#### [Provided entries]
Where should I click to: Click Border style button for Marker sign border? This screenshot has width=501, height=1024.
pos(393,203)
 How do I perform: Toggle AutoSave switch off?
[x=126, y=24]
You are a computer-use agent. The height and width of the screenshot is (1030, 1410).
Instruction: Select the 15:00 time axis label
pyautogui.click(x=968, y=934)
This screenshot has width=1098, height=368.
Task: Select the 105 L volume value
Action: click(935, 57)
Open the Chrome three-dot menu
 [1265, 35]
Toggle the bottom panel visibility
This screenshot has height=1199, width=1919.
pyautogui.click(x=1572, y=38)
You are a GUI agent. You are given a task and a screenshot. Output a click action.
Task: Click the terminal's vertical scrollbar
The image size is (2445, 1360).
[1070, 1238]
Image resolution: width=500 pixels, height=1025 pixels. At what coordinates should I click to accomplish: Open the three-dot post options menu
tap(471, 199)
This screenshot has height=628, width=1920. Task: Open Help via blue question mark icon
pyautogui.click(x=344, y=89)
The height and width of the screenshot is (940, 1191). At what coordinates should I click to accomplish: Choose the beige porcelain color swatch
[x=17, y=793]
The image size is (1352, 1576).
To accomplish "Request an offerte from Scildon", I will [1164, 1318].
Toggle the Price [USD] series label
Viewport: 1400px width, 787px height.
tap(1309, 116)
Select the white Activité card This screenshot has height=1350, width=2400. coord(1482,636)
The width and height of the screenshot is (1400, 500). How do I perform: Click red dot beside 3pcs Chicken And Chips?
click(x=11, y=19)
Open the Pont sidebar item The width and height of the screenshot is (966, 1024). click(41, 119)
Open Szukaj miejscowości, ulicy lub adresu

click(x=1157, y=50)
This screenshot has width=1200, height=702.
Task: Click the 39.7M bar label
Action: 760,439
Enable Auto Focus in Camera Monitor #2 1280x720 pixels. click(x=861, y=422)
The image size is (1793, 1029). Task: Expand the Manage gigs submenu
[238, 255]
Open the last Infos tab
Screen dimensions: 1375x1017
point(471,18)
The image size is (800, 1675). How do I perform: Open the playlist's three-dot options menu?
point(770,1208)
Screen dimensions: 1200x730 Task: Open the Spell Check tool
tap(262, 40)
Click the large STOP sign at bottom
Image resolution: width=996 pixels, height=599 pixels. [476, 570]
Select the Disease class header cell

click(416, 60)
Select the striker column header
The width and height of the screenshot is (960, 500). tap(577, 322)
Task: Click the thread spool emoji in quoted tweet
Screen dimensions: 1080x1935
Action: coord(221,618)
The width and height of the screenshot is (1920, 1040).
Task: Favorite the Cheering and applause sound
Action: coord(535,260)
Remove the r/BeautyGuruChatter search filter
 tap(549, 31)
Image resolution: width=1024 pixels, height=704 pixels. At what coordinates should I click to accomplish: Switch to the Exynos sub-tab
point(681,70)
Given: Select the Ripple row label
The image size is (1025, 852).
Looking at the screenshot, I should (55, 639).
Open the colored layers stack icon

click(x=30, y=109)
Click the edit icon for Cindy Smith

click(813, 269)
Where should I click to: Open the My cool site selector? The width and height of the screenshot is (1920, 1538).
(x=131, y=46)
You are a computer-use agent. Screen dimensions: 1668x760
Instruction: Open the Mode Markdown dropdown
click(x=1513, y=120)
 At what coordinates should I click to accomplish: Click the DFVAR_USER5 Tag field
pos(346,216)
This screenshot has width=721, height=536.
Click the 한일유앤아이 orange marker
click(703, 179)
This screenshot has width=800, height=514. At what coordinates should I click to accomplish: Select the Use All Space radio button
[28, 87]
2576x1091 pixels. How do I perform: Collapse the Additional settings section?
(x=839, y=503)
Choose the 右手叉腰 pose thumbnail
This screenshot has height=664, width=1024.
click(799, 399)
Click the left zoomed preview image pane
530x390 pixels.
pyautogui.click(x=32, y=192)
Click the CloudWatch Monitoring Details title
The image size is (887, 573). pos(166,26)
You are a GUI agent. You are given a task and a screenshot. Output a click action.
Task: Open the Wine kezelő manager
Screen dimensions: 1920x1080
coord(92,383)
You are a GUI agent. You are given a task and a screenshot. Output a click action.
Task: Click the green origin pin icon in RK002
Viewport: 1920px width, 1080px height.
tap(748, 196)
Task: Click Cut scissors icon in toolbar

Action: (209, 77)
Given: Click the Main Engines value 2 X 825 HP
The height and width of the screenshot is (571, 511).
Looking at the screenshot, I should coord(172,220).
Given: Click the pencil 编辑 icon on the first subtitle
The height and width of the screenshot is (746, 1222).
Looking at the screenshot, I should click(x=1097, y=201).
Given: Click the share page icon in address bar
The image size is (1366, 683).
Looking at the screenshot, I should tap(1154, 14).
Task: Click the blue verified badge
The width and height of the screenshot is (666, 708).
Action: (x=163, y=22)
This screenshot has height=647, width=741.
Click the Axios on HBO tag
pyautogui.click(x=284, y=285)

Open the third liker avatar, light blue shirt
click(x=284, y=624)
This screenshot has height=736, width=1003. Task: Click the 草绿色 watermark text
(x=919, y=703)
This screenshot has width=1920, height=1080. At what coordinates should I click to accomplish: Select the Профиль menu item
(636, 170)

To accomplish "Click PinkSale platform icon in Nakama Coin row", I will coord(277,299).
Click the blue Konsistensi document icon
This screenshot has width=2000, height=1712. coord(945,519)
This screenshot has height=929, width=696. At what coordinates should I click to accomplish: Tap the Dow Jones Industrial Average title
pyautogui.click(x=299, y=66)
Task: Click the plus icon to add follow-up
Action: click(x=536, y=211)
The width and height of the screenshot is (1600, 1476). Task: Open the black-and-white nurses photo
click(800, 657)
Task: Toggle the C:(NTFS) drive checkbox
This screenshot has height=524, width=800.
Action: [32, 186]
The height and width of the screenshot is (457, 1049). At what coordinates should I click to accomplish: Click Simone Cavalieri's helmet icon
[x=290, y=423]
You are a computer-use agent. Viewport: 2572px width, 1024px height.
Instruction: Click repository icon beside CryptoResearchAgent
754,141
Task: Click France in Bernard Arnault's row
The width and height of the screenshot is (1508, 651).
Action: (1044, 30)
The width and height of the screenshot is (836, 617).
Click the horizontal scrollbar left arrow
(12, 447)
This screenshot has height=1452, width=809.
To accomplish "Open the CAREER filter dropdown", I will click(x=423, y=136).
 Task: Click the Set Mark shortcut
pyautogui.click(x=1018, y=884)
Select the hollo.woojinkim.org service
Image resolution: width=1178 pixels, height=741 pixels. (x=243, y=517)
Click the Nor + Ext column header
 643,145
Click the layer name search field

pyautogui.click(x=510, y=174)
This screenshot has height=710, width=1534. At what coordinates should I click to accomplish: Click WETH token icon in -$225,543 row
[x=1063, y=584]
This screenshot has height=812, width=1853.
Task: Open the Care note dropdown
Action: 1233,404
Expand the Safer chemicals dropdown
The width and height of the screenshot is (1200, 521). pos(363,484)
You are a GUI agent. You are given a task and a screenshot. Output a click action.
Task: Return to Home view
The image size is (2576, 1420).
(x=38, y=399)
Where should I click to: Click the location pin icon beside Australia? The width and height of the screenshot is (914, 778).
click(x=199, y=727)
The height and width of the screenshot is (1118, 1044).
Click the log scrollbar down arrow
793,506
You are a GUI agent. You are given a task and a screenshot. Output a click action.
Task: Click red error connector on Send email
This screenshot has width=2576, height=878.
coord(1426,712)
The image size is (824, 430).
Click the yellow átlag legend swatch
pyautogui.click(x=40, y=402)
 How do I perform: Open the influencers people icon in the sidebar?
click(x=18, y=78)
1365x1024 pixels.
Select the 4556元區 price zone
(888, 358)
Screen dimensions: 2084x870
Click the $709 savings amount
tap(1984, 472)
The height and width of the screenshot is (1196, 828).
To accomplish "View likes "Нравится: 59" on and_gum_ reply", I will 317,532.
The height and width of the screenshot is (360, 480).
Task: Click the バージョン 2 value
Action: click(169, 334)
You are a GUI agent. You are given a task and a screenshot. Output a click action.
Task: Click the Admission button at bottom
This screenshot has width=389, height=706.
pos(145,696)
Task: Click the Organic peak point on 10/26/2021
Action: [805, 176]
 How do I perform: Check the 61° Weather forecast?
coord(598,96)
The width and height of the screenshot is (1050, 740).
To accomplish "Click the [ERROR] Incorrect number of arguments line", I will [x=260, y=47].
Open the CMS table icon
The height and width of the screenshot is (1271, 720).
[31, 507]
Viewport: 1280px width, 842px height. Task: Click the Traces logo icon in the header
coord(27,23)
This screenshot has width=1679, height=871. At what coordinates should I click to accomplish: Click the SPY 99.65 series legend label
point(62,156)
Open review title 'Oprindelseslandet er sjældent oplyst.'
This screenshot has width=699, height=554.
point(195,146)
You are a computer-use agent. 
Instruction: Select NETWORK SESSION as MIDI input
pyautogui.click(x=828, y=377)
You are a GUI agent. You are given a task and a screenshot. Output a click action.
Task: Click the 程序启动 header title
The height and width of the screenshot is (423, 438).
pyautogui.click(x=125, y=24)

#### [Directions]
Please turn everything from the line containing "Screen dimensions: 2084x870" down to the end of the data into a numbered list, leaving out blank lines.

#### [Output for this exercise]
1. Screen dimensions: 2084x870
2. Click the $709 savings amount
3. tap(1984, 472)
4. The height and width of the screenshot is (1196, 828).
5. To accomplish "View likes "Нравится: 59" on and_gum_ reply", I will 317,532.
6. The height and width of the screenshot is (360, 480).
7. Task: Click the バージョン 2 value
8. Action: click(169, 334)
9. You are a GUI agent. You are given a task and a screenshot. Output a click action.
10. Task: Click the Admission button at bottom
11. This screenshot has width=389, height=706.
12. pos(145,696)
13. Task: Click the Organic peak point on 10/26/2021
14. Action: [805, 176]
15.  How do I perform: Check the 61° Weather forecast?
16. coord(598,96)
17. The width and height of the screenshot is (1050, 740).
18. To accomplish "Click the [ERROR] Incorrect number of arguments line", I will [x=260, y=47].
19. Open the CMS table icon
20. The height and width of the screenshot is (1271, 720).
21. [31, 507]
22. Viewport: 1280px width, 842px height. Task: Click the Traces logo icon in the header
23. coord(27,23)
24. This screenshot has width=1679, height=871. At what coordinates should I click to accomplish: Click the SPY 99.65 series legend label
25. point(62,156)
26. Open review title 'Oprindelseslandet er sjældent oplyst.'
27. This screenshot has width=699, height=554.
28. point(195,146)
29. You are a computer-use agent. 
30. Instruction: Select NETWORK SESSION as MIDI input
31. pyautogui.click(x=828, y=377)
32. You are a GUI agent. You are given a task and a screenshot. Output a click action.
33. Task: Click the 程序启动 header title
34. The height and width of the screenshot is (423, 438).
35. pyautogui.click(x=125, y=24)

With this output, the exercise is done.